Aber das spielt keine Rolle, solange der Kaffee schrumpft und – bisweilen legen die Autoren der Serie ihre Geschichten fast schon absurd weit von der Realität entfernt an – kein Virus die alpine Idylle verseucht.

Weiter schloss ich von meinem Bett aus Bekanntschaft mit dem „Staatsanwalt“, unter dessen immer gleich dreinblickenden Augen trotz „guter Nachbarschaftimmer gestorben wird.

Wenns mit dem Einschlafen hapert, weil die vom „Bergdoktor“ bis an die Sollreissstelle angespannten Nerven weitervibrieren wie die Enden von Winnetous Pfeilen nach dem Einschlag in des weissen Mannes Brustbein, schaue ich der „Soko Leipzig“ beim Ermitteln zu, bis mich das Sandmännchen ins Land der Träume abführt.

Die Aufgaben und Arbeitsweisen dieser Truppe unterscheiden sich zwar nur in lokalen Nuancen von jenen der Sokos Wismar, München, Köln, Stuttgart und Potsdam. Mit Ina Zimmermann hat sie jedoch eine Kommissarin in ihren Reihen (wobei: was heisst „in ihren Reihen“? – als Chefin!), der ich auch Verbrechen gestehen würde, die ich nicht begangen habe, nur, um ein bisschen mit ihr plaudern zu können.

Mit der Frage, ob sie den „Bergdoktor“ kenne, könnte ich das Eis zwischen uns sicher schnell brechen.
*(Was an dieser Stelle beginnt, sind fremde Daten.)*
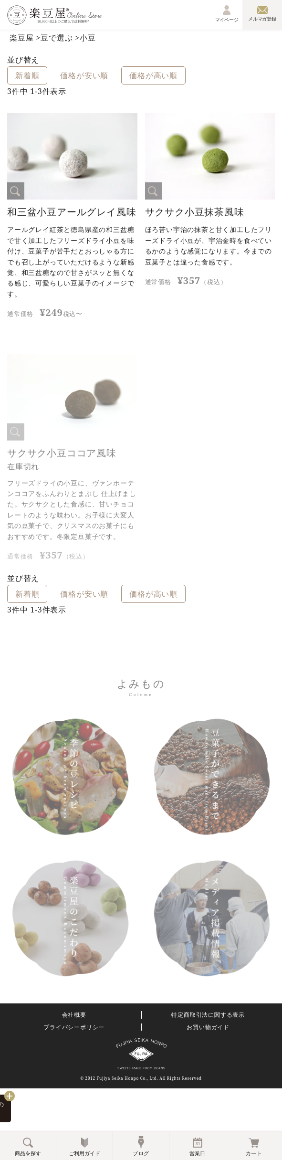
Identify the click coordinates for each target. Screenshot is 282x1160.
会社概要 (74, 1015)
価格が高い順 (153, 75)
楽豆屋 (21, 37)
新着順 (27, 75)
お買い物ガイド (208, 1027)
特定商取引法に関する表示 (208, 1015)
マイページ (227, 13)
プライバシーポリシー (73, 1027)
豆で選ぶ (57, 37)
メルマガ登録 (262, 13)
Die beiden treffen sich ja jeden Donnerstag zwischen 21.45 und 22 Uhr in der ZDF-Requisite, wenn er sein Stethoskop an die Wand hängt und sie die Pistole aus dem Spind holt.
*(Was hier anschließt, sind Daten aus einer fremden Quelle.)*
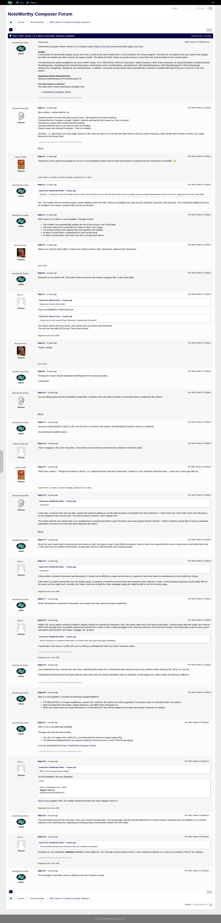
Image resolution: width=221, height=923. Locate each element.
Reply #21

Sollte es sich zufälligerweise um jenes Eis handeln, welches im Winter auch Leipzig völlig überraschend kaltstellte, gäbe es für uns auf dem Weg in die „längste Nacht“ vor lauter „Herzrasen“ wohl „kein Zurück“ mehr.

Nachtrag am 20. März 2021: Eine Leserin teilt mir soeben mit, ich würde in Sachen Bergdoktor „im Fall überhaupt nicht drauskommen“. Die Schwangere sei „nicht seine Ex-Frau, sondern eine Affäre“. Bei der Rehaugen-Anna handle es sich um „seine grosse On/Off-Liebe“.

Danke für den Hinweis!

1 Kommentar

  1. Du mauserst Dich auf Deiner Insel zum kompetenten TV-Kritiker. Dein bunter Umgang mit der Sprache macht Dich zudem zum ernsthaften Kandidaten für den Nobel-Preis in der Sparte Literatur. Ich wünsche Dir weiterhin vergnügliche TV-Abende.